Setelah beberapa menit berjalan dia melihat sebuah mushala di sisi kiri jalan. Dia berhenti sebentar tepat di sebelah mushala tersebut. Terdengar beberapa orang bercakap-cakap dengan bahasa yang begitu akrab di telinga Parto. Ya mereka menggunakan bahasa Jawa. 

"Pasti ini rumahnya Paman Sofyan.." Parto meyakinkan dirinya sendiri sembari perlahan masuk ke halaman mushala.

"Apa ini benar rumahnya Pak Sofyan..??" Parto bertanya kepada beberapa laki-laki muda yang duduk-duduk di depan mushala.

"Benar mas, itu rumahnya. Orangnya juga ada didalam kok. Silahkan diketok pintunya" Kata salah satu dari mereka.

"Terima kasih mas." Kata Parto singkat. 

Dia bergegas menuju kearah rumah yang tidak terlalu besar. 

"Ee....Parto sama siapa kamu kesini..? Ayo masuk. Ga usah lewat situ. Lewat dapur saja." Seorang perempuan paruh baya menyapa Parto dengan senyuman yang mengembang. 

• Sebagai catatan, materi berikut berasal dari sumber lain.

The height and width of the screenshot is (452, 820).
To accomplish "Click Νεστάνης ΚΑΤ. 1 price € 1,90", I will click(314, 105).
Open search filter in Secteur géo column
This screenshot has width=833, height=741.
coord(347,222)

Dia adalah istri Sofyan. Parto biasa memanggilnya dengan Bulek Narti. Orangnya cantik kuning dan langsing. Dia juga sangat ramah. Dia mempersilahkan Parto duduk di meja makan sembari mengambil piring yang berada tak jauh dari meja makan.

"Sendirian bulek. Aku mau cari kerja..!" Parto tanpa basabasi menjelaskan maksud kedatangannya ke Bali.

"Ya udah kamu kerja sama Pak Lek saja. Dia kan banyak proyek. Jadi kamu bisa bantu-bantu." Kata Narti sambil bolak balik mengambil lauk pauk dan sayur di lemari makan untuk dipindahkan ke meja.

"Ayo To makan. Pasti kamu lapar kan. Makan seadanya aja. Tadi siang aku tidak masak banyak." Narti mempersilahkan Parto sambil duduk di kursi di depan Parto.

"Terima kasih Bulek." Parto yang terlihat agak malu mulai perlahan mengambil nasi dan lauk. Parto mengambil tahu goreng, sepotong ayam pedas dan beberapa kerupuk. Tak ketinggalan nasi putih yang terlihat sedikit menggunung di piring Parto.

Mereka berdua terus berbincang-bincang sampai Parto selesai makan. 

"Nanti malam kamu tidur disini saja. Pamanmu masih ada urusan di Lombok. Besok dia baru pulang." Kata Narti kepada Parto. 
"Terima kasih bulek." Parto pun setuju dengan tawaran buleknya.

Dia tak bisa menyembunyikan rasa bahagia akhirnya bisa tidur di kasur setelah semalam tidur di kursi bis.